Data records
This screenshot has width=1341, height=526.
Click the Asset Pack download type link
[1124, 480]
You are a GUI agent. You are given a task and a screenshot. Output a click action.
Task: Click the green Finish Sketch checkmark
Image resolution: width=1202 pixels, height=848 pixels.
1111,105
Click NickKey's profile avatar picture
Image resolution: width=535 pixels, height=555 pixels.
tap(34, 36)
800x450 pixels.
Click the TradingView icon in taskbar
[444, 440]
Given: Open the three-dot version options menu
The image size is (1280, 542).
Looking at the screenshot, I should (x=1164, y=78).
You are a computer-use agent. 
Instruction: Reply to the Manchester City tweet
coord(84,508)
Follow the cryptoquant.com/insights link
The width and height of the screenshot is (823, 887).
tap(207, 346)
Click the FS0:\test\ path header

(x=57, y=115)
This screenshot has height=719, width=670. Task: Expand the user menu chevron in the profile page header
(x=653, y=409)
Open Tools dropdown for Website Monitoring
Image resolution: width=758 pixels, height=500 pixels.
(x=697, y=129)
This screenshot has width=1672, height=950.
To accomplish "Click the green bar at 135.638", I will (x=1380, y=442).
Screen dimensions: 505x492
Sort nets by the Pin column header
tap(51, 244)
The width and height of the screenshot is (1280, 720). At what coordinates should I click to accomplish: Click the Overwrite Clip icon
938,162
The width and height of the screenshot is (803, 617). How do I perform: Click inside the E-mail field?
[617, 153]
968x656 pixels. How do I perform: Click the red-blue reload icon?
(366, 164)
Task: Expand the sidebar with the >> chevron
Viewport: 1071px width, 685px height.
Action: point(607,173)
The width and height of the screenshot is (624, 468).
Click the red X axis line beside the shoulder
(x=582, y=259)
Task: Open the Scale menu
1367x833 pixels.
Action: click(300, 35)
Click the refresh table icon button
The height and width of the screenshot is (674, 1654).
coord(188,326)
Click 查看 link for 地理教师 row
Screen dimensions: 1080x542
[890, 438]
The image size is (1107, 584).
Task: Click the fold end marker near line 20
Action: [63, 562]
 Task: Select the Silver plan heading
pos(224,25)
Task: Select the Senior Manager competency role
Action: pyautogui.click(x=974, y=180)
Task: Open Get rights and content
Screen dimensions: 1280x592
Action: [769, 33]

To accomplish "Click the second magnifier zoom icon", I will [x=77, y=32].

Directions for this task
Keep both end lines and retype everything in the records above from the line containing "The width and height of the screenshot is (624, 468)." through the line containing "Click the refresh table icon button", exactly, with nothing else.

Finished exercise
The width and height of the screenshot is (624, 468).
Click the red X axis line beside the shoulder
(x=582, y=259)
Task: Open the Scale menu
1367x833 pixels.
Action: click(300, 35)
Click the refresh table icon button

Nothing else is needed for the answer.